Entries:

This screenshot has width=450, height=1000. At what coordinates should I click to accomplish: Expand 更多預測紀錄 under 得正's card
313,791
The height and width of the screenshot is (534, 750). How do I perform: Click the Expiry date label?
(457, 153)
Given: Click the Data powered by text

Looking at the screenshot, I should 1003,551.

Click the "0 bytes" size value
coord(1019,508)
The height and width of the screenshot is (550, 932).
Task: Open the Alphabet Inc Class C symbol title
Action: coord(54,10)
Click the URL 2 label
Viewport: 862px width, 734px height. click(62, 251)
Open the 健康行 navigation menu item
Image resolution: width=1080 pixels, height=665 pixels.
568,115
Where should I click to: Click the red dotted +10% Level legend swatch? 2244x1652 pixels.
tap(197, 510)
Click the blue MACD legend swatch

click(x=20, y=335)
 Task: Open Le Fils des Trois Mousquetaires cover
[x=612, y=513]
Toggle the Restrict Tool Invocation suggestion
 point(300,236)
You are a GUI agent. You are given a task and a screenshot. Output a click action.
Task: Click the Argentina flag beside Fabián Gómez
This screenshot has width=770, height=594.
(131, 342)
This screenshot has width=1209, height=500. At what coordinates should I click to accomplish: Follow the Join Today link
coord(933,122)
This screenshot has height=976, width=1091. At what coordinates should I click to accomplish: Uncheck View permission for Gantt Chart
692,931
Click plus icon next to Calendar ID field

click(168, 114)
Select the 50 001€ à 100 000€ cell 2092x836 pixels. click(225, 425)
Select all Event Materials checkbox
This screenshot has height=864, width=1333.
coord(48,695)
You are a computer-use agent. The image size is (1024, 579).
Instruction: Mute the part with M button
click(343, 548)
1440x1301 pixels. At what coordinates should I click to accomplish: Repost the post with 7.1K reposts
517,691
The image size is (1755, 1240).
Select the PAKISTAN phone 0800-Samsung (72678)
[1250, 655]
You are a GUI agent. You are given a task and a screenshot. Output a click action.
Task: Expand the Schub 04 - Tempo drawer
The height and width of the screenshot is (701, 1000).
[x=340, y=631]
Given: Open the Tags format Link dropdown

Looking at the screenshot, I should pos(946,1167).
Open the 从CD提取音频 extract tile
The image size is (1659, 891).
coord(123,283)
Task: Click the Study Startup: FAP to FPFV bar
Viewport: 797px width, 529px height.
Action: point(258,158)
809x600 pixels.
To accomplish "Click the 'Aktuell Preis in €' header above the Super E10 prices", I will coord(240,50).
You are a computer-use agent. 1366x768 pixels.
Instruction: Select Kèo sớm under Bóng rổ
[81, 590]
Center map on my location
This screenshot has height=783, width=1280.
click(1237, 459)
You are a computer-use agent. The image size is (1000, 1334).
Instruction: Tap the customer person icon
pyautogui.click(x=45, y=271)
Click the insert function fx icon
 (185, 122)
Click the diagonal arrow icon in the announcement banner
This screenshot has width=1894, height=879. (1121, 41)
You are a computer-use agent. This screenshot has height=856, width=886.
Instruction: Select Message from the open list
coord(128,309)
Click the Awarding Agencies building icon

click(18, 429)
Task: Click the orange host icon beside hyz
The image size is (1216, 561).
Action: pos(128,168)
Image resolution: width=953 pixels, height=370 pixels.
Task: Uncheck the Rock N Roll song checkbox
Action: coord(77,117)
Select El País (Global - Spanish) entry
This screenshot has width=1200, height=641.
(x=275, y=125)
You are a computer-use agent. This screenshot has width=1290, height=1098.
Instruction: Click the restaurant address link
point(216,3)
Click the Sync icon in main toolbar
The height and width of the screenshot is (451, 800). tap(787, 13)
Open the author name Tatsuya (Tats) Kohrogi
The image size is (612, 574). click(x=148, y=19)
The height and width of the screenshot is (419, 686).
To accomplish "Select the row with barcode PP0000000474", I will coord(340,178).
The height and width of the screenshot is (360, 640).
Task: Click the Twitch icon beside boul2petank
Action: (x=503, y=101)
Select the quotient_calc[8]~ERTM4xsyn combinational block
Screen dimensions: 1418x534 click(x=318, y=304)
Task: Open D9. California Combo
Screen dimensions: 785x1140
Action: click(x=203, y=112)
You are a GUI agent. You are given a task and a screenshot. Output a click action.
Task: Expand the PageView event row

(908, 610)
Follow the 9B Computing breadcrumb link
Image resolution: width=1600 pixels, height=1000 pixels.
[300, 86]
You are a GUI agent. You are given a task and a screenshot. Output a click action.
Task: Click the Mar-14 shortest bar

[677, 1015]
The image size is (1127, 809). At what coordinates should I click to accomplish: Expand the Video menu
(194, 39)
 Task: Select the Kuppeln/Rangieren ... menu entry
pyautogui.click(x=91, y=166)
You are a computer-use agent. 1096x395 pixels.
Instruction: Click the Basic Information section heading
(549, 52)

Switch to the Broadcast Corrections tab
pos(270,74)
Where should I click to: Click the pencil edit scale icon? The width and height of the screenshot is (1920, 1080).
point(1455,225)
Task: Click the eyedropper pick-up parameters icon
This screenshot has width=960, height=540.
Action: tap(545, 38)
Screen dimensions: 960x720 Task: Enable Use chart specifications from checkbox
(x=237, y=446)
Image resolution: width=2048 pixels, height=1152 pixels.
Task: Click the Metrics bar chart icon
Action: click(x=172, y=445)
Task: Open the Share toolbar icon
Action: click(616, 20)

Requirement:
Print every line of the rows above with no changes at all.

Right answer:
This screenshot has width=450, height=1000. At what coordinates should I click to accomplish: Expand 更多預測紀錄 under 得正's card
313,791
The height and width of the screenshot is (534, 750). How do I perform: Click the Expiry date label?
(457, 153)
Given: Click the Data powered by text

Looking at the screenshot, I should 1003,551.

Click the "0 bytes" size value
coord(1019,508)
The height and width of the screenshot is (550, 932).
Task: Open the Alphabet Inc Class C symbol title
Action: coord(54,10)
Click the URL 2 label
Viewport: 862px width, 734px height. click(62, 251)
Open the 健康行 navigation menu item
Image resolution: width=1080 pixels, height=665 pixels.
568,115
Where should I click to: Click the red dotted +10% Level legend swatch? 2244x1652 pixels.
tap(197, 510)
Click the blue MACD legend swatch

click(x=20, y=335)
 Task: Open Le Fils des Trois Mousquetaires cover
[x=612, y=513]
Toggle the Restrict Tool Invocation suggestion
 point(300,236)
You are a GUI agent. You are given a task and a screenshot. Output a click action.
Task: Click the Argentina flag beside Fabián Gómez
This screenshot has width=770, height=594.
(131, 342)
This screenshot has width=1209, height=500. At what coordinates should I click to accomplish: Follow the Join Today link
coord(933,122)
This screenshot has height=976, width=1091. At what coordinates should I click to accomplish: Uncheck View permission for Gantt Chart
692,931
Click plus icon next to Calendar ID field

click(168, 114)
Select the 50 001€ à 100 000€ cell 2092x836 pixels. click(225, 425)
Select all Event Materials checkbox
This screenshot has height=864, width=1333.
coord(48,695)
You are a computer-use agent. The image size is (1024, 579).
Instruction: Mute the part with M button
click(343, 548)
1440x1301 pixels. At what coordinates should I click to accomplish: Repost the post with 7.1K reposts
517,691
The image size is (1755, 1240).
Select the PAKISTAN phone 0800-Samsung (72678)
[1250, 655]
You are a GUI agent. You are given a task and a screenshot. Output a click action.
Task: Expand the Schub 04 - Tempo drawer
The height and width of the screenshot is (701, 1000).
[x=340, y=631]
Given: Open the Tags format Link dropdown

Looking at the screenshot, I should pos(946,1167).
Open the 从CD提取音频 extract tile
The image size is (1659, 891).
coord(123,283)
Task: Click the Study Startup: FAP to FPFV bar
Viewport: 797px width, 529px height.
Action: point(258,158)
809x600 pixels.
To accomplish "Click the 'Aktuell Preis in €' header above the Super E10 prices", I will coord(240,50).
You are a computer-use agent. 1366x768 pixels.
Instruction: Select Kèo sớm under Bóng rổ
[81, 590]
Center map on my location
This screenshot has height=783, width=1280.
click(1237, 459)
You are a computer-use agent. The image size is (1000, 1334).
Instruction: Tap the customer person icon
pyautogui.click(x=45, y=271)
Click the insert function fx icon
 (185, 122)
Click the diagonal arrow icon in the announcement banner
This screenshot has width=1894, height=879. (1121, 41)
You are a computer-use agent. This screenshot has height=856, width=886.
Instruction: Select Message from the open list
coord(128,309)
Click the Awarding Agencies building icon

click(18, 429)
Task: Click the orange host icon beside hyz
The image size is (1216, 561).
Action: pos(128,168)
Image resolution: width=953 pixels, height=370 pixels.
Task: Uncheck the Rock N Roll song checkbox
Action: coord(77,117)
Select El País (Global - Spanish) entry
This screenshot has width=1200, height=641.
(x=275, y=125)
You are a computer-use agent. This screenshot has width=1290, height=1098.
Instruction: Click the restaurant address link
point(216,3)
Click the Sync icon in main toolbar
The height and width of the screenshot is (451, 800). tap(787, 13)
Open the author name Tatsuya (Tats) Kohrogi
The image size is (612, 574). click(x=148, y=19)
The height and width of the screenshot is (419, 686).
To accomplish "Select the row with barcode PP0000000474", I will coord(340,178).
The height and width of the screenshot is (360, 640).
Task: Click the Twitch icon beside boul2petank
Action: (x=503, y=101)
Select the quotient_calc[8]~ERTM4xsyn combinational block
Screen dimensions: 1418x534 click(x=318, y=304)
Task: Open D9. California Combo
Screen dimensions: 785x1140
Action: click(x=203, y=112)
You are a GUI agent. You are given a task and a screenshot. Output a click action.
Task: Expand the PageView event row

(908, 610)
Follow the 9B Computing breadcrumb link
Image resolution: width=1600 pixels, height=1000 pixels.
[300, 86]
You are a GUI agent. You are given a task and a screenshot. Output a click action.
Task: Click the Mar-14 shortest bar

[677, 1015]
The image size is (1127, 809). At what coordinates should I click to accomplish: Expand the Video menu
(194, 39)
 Task: Select the Kuppeln/Rangieren ... menu entry
pyautogui.click(x=91, y=166)
You are a computer-use agent. 1096x395 pixels.
Instruction: Click the Basic Information section heading
(549, 52)

Switch to the Broadcast Corrections tab
pos(270,74)
Where should I click to: Click the pencil edit scale icon? The width and height of the screenshot is (1920, 1080).
point(1455,225)
Task: Click the eyedropper pick-up parameters icon
This screenshot has width=960, height=540.
Action: tap(545, 38)
Screen dimensions: 960x720 Task: Enable Use chart specifications from checkbox
(x=237, y=446)
Image resolution: width=2048 pixels, height=1152 pixels.
Task: Click the Metrics bar chart icon
Action: click(x=172, y=445)
Task: Open the Share toolbar icon
Action: click(616, 20)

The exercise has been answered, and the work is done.